On 02/17/2012 04:59 AM, bearophile wrote:
Jonathan M Davis:
I hate the fact that C++ does this with virtual. It makes
it so that you have to constantly look at the base classes to figure out what's
virtual and what isn't. It harms maintenance and code understandability. And
now you want to do that with @safe, pure, nothrow, and const? Yuck.
This is a problem.
It is not a problem at all. This can happen in C++:
struct S: T{
void foo(){ ... }
}
int main(){
T* x = new S();
x->foo(); // what will this do? No way to know without looking up
T, bug prone.
}
This is the worst-case scenario for D:
class S: T{
void foo(){ ... }
}
void bar()pure{
T x = new S;
S.foo(); // see below
}
'foo' sounds like a pure method name... Hit compile... Oh, it is not
pure... It should be! Look up class T, patch in purity annotation,
everything works - awesome!
The analogy is so broken it is not even funny.
On the other hand I presume Walter is now converting Phobos all at once to fix
const correctness, so he's writing tons of attributes. So he desires to quicken
this boring work.
On the other hand fixing const correctness in Phobos is not a common operation, I think
it needs to be done only once. Once one or two future DMD versions are out, programmers
will not need to introduce a large amount of those annotations at once. So
"fixing" forever D2 for an operation done only once seems risky, especially if
future IDEs will be able to insert those annotations cheaply.

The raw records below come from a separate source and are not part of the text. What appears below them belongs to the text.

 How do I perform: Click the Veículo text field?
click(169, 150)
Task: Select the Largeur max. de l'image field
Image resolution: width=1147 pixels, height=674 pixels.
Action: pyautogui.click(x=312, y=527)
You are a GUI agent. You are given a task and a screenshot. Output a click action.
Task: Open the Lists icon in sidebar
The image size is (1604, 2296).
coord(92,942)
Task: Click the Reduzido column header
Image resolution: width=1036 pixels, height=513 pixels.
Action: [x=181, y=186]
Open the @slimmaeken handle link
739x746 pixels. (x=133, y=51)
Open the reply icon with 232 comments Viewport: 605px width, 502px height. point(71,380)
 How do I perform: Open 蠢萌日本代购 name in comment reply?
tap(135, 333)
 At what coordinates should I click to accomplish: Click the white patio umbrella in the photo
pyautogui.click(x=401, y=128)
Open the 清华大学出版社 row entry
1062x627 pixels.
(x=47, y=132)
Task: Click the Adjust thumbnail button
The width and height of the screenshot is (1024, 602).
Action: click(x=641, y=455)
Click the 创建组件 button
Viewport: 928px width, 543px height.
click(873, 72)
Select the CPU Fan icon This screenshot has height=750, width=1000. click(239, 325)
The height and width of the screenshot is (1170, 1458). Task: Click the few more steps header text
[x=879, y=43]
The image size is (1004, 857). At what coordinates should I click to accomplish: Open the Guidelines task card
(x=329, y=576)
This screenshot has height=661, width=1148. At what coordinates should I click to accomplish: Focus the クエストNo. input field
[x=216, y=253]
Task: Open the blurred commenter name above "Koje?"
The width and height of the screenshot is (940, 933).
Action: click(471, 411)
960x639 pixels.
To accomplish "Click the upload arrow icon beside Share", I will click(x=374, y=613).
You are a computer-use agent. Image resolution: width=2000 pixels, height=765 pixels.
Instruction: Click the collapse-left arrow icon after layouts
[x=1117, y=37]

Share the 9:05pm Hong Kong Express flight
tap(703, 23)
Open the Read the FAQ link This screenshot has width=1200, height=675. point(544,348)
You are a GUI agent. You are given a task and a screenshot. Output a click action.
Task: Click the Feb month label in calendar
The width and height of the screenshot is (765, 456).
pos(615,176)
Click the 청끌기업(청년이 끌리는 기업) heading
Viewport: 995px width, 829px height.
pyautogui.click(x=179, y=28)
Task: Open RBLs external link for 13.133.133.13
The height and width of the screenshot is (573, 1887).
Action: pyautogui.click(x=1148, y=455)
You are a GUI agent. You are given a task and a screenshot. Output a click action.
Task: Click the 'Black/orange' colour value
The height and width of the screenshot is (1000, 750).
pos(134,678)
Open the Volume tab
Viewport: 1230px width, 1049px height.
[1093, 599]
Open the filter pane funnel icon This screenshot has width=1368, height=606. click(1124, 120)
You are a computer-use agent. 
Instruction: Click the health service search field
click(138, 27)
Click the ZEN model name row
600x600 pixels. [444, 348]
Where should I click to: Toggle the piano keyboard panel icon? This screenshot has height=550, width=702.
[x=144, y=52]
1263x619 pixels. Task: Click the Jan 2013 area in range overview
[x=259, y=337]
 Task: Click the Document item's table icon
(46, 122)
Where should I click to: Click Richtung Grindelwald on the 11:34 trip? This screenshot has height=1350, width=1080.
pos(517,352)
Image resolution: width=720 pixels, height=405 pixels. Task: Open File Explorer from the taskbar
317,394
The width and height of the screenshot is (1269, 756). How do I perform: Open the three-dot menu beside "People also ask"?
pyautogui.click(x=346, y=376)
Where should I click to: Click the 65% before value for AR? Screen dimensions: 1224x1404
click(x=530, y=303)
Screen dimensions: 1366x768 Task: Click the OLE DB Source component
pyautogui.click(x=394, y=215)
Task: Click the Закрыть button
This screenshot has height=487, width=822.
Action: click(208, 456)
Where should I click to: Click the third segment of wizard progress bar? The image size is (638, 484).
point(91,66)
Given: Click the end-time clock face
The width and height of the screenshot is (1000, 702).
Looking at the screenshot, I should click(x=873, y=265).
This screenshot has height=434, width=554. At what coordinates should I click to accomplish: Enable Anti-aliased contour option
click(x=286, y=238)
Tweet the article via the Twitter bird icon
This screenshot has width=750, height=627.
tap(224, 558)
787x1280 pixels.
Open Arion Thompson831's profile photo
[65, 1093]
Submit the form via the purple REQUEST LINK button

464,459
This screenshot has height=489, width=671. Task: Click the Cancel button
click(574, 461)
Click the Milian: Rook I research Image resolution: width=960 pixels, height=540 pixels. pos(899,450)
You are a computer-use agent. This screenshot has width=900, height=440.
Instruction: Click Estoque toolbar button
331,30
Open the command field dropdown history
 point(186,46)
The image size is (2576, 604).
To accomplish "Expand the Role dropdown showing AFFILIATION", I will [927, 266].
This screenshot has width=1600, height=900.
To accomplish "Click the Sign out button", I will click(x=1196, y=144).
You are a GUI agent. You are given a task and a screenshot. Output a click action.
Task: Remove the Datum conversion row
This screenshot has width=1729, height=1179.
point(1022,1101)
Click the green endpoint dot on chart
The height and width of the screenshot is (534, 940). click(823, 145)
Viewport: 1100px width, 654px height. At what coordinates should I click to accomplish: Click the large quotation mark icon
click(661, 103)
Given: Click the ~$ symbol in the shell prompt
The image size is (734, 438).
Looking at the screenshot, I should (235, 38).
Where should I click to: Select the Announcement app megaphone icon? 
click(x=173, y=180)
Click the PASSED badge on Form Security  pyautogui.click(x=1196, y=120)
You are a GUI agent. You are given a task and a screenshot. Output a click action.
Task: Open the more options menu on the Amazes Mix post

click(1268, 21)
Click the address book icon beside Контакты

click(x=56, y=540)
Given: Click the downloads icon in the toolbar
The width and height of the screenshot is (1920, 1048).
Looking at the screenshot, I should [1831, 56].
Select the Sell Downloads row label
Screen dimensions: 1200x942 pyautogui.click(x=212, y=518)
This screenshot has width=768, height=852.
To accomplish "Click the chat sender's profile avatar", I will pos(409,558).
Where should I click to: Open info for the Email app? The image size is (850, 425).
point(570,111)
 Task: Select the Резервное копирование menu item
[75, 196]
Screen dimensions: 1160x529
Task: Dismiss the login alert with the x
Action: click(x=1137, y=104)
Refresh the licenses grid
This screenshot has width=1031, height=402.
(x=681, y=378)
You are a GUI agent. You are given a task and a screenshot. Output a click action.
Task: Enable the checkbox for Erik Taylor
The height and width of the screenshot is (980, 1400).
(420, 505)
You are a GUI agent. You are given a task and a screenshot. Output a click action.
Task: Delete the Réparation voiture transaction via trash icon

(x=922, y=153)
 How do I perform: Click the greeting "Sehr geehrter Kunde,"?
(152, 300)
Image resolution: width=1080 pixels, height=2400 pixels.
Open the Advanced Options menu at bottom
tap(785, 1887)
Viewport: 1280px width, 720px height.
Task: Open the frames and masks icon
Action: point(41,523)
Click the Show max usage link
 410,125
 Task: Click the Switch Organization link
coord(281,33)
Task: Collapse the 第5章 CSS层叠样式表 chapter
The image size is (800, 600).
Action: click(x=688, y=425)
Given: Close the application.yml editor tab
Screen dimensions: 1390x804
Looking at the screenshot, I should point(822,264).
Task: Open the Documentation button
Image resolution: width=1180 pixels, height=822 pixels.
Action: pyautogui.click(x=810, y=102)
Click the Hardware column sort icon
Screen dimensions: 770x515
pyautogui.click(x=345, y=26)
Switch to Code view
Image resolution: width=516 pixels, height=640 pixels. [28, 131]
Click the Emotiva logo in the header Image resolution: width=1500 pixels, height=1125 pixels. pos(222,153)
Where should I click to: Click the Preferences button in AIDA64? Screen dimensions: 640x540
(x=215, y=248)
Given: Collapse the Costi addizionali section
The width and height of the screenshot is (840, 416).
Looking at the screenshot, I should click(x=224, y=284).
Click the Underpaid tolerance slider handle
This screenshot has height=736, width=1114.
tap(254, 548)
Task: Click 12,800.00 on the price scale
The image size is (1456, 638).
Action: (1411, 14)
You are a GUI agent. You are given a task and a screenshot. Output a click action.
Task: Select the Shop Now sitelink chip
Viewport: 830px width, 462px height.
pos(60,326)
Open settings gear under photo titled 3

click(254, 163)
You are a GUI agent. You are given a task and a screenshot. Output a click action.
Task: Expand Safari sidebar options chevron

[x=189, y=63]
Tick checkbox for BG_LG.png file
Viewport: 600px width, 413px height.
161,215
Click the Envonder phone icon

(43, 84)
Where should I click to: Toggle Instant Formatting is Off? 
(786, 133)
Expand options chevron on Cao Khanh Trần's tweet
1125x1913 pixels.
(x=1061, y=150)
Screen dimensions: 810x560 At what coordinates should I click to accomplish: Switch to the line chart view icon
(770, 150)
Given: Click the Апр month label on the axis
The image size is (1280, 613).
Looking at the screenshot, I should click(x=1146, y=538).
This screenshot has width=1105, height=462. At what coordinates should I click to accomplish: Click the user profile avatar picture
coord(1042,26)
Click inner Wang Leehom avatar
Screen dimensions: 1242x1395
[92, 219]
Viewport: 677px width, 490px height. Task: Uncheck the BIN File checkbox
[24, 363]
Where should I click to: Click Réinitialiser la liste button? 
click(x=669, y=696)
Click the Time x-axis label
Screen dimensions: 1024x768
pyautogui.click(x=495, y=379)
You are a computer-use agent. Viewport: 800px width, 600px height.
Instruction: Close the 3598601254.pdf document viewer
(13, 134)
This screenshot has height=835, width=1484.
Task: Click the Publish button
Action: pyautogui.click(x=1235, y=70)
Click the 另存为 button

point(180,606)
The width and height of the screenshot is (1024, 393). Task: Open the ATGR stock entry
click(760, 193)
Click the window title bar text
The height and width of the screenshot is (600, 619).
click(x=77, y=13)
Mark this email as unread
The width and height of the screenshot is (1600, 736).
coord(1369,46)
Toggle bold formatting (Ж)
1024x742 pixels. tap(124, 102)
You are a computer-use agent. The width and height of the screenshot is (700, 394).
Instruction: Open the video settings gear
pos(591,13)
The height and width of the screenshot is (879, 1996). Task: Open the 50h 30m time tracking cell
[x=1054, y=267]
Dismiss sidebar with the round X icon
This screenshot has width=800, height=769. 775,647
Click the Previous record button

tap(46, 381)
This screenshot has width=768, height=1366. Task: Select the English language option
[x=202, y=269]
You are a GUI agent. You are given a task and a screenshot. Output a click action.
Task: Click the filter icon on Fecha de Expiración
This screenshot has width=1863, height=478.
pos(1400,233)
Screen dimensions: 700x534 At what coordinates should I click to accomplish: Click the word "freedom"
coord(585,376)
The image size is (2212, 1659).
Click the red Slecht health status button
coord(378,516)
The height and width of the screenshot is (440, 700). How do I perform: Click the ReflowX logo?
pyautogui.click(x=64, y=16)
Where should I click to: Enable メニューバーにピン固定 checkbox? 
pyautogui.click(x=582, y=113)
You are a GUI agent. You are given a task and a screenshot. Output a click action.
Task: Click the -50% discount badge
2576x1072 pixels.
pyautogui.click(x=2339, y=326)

So a possible solution is to wait 2.059 or 2.060 before introducing this
"Inheritance of purity" idea. I think at that time we'll be more able to judge
how much useful this feature is once Phobos is already fully const corrected and no need
to fix a lot of code at once exists.
Another idea is to activate this "Inheritance of purity" only if you compile with
"-d" (allow deprecated features) for few months and then remove it, to help porting of
today D2 code to const correctness in a more gradual way.
Bye,
bearophile
Are you really suggesting that making code const correct and the right
methods pure etc. is not a common operation?